I did it largely by having my wife come with me on the trips, and when the children got a little bit older, they came with me, too. When I went to the Antarctic and was away for 18 months, I did leave my family behind, and at times I had a sense of guilt about that.
In 1975, there was a terrible accident involving two members of your family.
We were working on putting a new hospital in the village of Paphlu, and I had my whole family up in Kathmandu. My wife and youngest daughter Belinda were flying in to join me to go trekking up-valley to the Everest area. But when they took off from Kathmandu, the plane crashed, and my wife and youngest daughter died. I knew there was something wrong, because they didn't turn up at the airfield. I heard a helicopter approaching, and in it was a friend of mine coming to tell me what had happened. It was a terrible moment. It took me three or four years to shake myself out of that, and the way I did it was by doing the things that they had been doing with me, the building of schools and hospitals that I knew they wanted to see completed.
You've been happily remarried for ten years. Could you tell us about June?
When we were carrying out our expedition in the Antarctic, my major friend down there was Peter Mulgrew, who was a radio expert but also a good mountaineer and traveler. He went with me on our tractors to the South Pole. Peter had a wife called June, and Peter and June and Louise and I were very close friends. We shared a great deal together. Soon after Louise died, Peter also died in a plane crash, in the Antarctic. June and I were each left without a companion. We had a very close friendship over the years. June knew a great deal about the Sherpas and had worked with them, so we just became closer and closer. Finally we decided that we would share our lives more fully, and ultimately we married, as we are today.

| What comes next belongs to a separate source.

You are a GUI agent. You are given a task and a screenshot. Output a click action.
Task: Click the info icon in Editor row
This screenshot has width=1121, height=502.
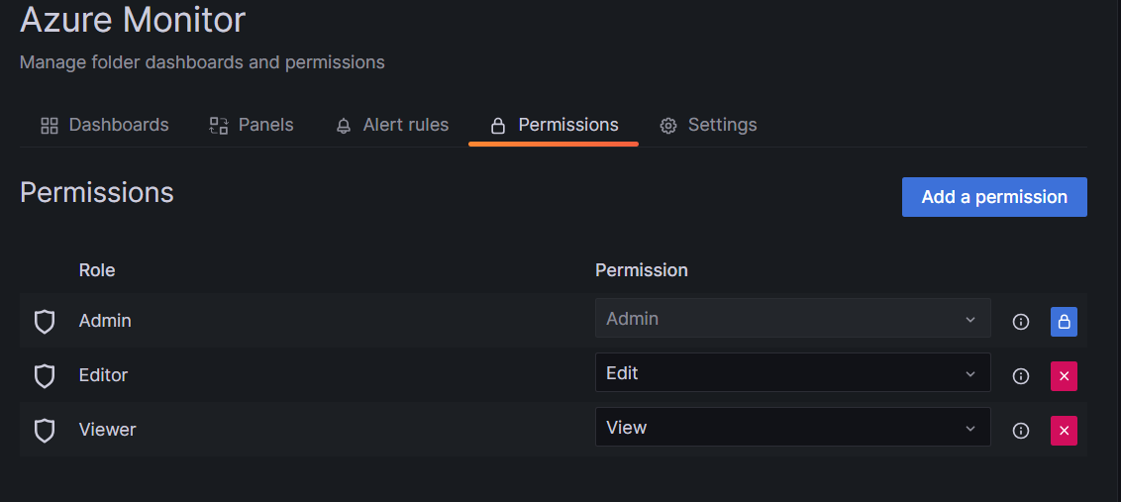tap(1021, 376)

My wife and I travel around the world, we raise money, and we go back each year to the Himalayas to talk with the local people and ask what they feel should be done. I move around much more slowly now, but fortunately there are many helicopters, so I fly from one village to the next. I have become a helicopter trekker.
Do you think there are any great feats left to accomplish in the adventure world?
People often say to me, "All the good challenges have gone. There's nothing left to do." But that's simply not true. Certainly the summits of the mountains have been reached, the bottoms of the ocean, and the poles have been conquered. But people are constantly thinking up new ideas. Some of them are on the crummy side and not terribly bright, but some of them are very dramatic. In mountaineering, for instance, the really good mountaineers attempt peaks by much more difficult routes than the one that we climbed. Doing something for the first time, something that nobody has done before, is perhaps one of the most exciting things that can happen to anyone.
You've used the term "battle against boredom" many times. What does that mean?
When I wrote my first book, which was about Everest, I thought quite deeply about what to call it. Looking back on my life, I realized that I had been a very restless person. I came to the conclusion that the whole of it had been a struggle against boredom, so I suggested to the publisher that the book be called Battle Against Boredom. The publisher said that the title was much too negative and decided to call it High Adventure. All of my life I've been afraid of having nothing to do, having no challenges to meet, being bored. Life has been a battle against boredom, but I've been quite good at thinking up adventures and carrying them out.
Did you ever want to climb Everest again?
Tenzing and I both agreed when we came down off the mountain that that was as many times as we wished to attempt it. We had done the job. We had completed it the first time. Both of us always felt that that was as much as we needed. But it's really become a much more common thing nowadays for people to want to climb Everest on a number of occasions. There are a couple of chaps who have done it nine or ten times, but Tenzing and I thought nobody would be particularly interested in trying to climb it again. We were absolutely wrong.